Jika tidak tahu rumus maka kemungkinan akan sesat dan bisa dipastikan pasti sesat. Ini pentingnya qoidah, ushul, rumus.
Kajian-kajian ushul seperti ini banyak dilupakan kaum muslimin, banyak dari saudara-saudara kita lebih tertarik kajian-kajian tentang hati, membersihkan hati, tentang sodaqoh, tentang ahlak, -tentu itu tidak buruk-, kajian yang bagus tentunya, -tapi akan jadi buruk jika meninggalkan sesuatu yang jauh lebih besar yaitu qoidah dan manhaj-.
Salah satu kitab yang mempelajari tentang qoidah atau ushul adalah Ar-Risalah, didalam kitab ini tidak akan dipelajari tata cara wudhu bagaimana, tata cara tayamum bagaimana tapi lebih dari itu yaitu qoidahnya, rumusnya, dasarnya. Penulisnya adalah Al-Imam Asy-Syafi’i yang merupakan mujaddid kedua setelah Umar bin Abdul Azis yang merupakan mujaddid pertama di muka bumi ini. Ini adalah perkataan Al-Imam Ahmad dan tidak mungkin menilai ulama jika dia bukan ulama, tidak mungkin menilai kehebatan seorang dokter kalau dia bukan dokter, tidak mungkin menilai kehebatan insinyur kalau dia bukan insinyur dan begitu seterusnya. Tentu ini sesuatu yang mudah difahami tetapi kadang dalam hal agama ini dijungkir-balikan.

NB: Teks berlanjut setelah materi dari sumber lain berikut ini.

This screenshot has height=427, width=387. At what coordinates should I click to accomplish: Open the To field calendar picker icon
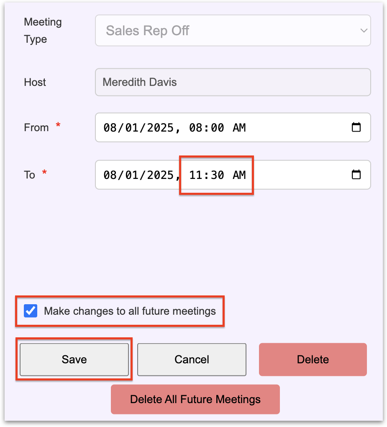tap(356, 175)
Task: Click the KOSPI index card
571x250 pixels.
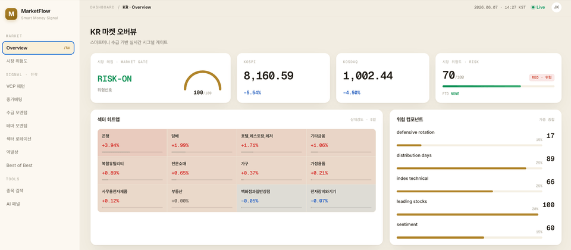Action: click(x=283, y=78)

Kaedah seperti ini kan sederhana dan kita semua tahu yang tahu dia dokter ahli atau bukan siapa? -Tentu ya dokter-, dan begitu seterusnya. Ini merupakan kaedah sederhana tapi begitu masalah agama dijungkir-balikan seperti menyerahkan kepada orang-orang awam untuk menilai orang yang berilmu, ini qoidah yang rusak.

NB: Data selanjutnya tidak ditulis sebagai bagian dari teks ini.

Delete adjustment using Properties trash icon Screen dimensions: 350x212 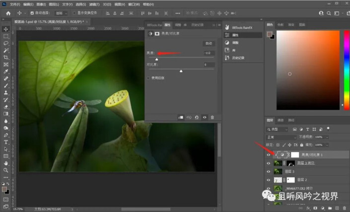pos(212,117)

Maka dengan begitu bebasnya, “saya mau ngaji ke anu lah, saya mau ngaji kesana lah, kalau disitu saya gak mau lah..” seolah dia yang punya agama. Coba kalau dia ke dokter, ke ahli bangunan pasti bertanya, kenapa ketika mencari ilmu agama justru dia tidak bertanya, suka-suka dia saja tanpa bertanya terlebih dahulu. Dia duduk sebentar disuatu majelis kajian dan menilai “oh bagus nih..” pindah duduk ke majelis yang lainnya dan bilang “ah gak bagus nih..” tanpa bertanya kepada ahlinya.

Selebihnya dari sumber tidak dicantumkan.